В последний год своего пребывания в Рэдклиффе я изучала английскую литературу и стилистику, Библию, политическое устройство Америки и Европы, оды Горация и латинские комедии. Класс по изучению композиции английской литературы доставлял мне самое большое удовольствие. Лекции были интересными, остроумными и
увлекательными. Преподаватель м-р Чарльз Таунсенд Коупленд преподносил нам шедевры литературы во всей первоначальной свежести и силе. За краткое время урока мы получали глоток вечной красоты творений старых мастеров, не затуманенных бесцельными интерпретациями и комментариями. Вы могли насладиться тонкостью мысли. Вы всей душой впитывали сладостные громы Ветхого Завета и, забывая о Яхве и Элохиме, отправлялись домой, ощущая, что пред вами блеснул луч бессмертной гармонии, в которой пребывают форма и дух, а истина и красота, как новая почка, дают росток на древнем стволе времени.
Год этот был счастливейшим, потому что я изучала предметы, особенно мне интересные: экономику, литературу елизаветинской эпохи и Шекспира под руководством профессора Джорджа К. Киттреджа, историю и философию под руководством профессора Джозайи Ройса.

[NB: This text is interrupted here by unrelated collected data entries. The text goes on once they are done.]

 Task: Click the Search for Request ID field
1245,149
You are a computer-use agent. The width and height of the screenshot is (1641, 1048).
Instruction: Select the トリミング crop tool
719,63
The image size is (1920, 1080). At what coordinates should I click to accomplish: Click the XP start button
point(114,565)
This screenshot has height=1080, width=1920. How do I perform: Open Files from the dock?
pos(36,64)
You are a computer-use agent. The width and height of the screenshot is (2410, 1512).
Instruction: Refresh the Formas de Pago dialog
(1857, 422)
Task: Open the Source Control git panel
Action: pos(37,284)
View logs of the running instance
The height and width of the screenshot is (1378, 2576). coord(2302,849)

При этом колледж вовсе не являлся некими современными Афинами, как мне представлялось издали. Там не встречаешься лицом к лицу с великими мудрецами, даже не ощущаешь живого соприкосновения с ними. Они там присутствуют, это верно, однако в каком-то мумифицированном виде. Мы должны были каждый день извлекать их, замурованных в стенах здания науки, разбирать по косточкам и подвергать анализу, прежде чем убедиться, что имеем дело с подлинными Мильтоном или Исаией, а не с ловкой подделкой. По-моему, ученые часто забывают, что наше наслаждение великими произведениями литературы в большей степени зависит от наших симпатий, чем от понимания. Беда в том, что лишь немногое из их вымученных объяснений застревает в памяти. Разум отбрасывает их, как ветка роняет перезрелый плод. Ведь можно все знать о цветах и корнях, стебле и листьях, обо всех процессах роста и не чувствовать прелести бутона, свежеомытого росой. Вновь и вновь я нетерпеливо вопрошала: «К чему тревожить себя всеми этими объяснениями и предположениями? Они мечутся туда-сюда в моих раздумьях, словно слепые птицы, беспомощно бьющие по воздуху своими слабыми крыльями». Я не хочу этим отвергать тщательное изучение прославленных трудов, которые нам вменяют в обязанность прочесть. Я возражаю лишь против бесконечных комментариев и противоречивой критики, которые доказывают лишь одно: сколько голов, столько умов. Но когда прекрасный преподаватель, вроде профессора Киттреджа, интерпретирует творения мастера — это как прозрение слепого. Живой Шекспир — тут, рядом с вами.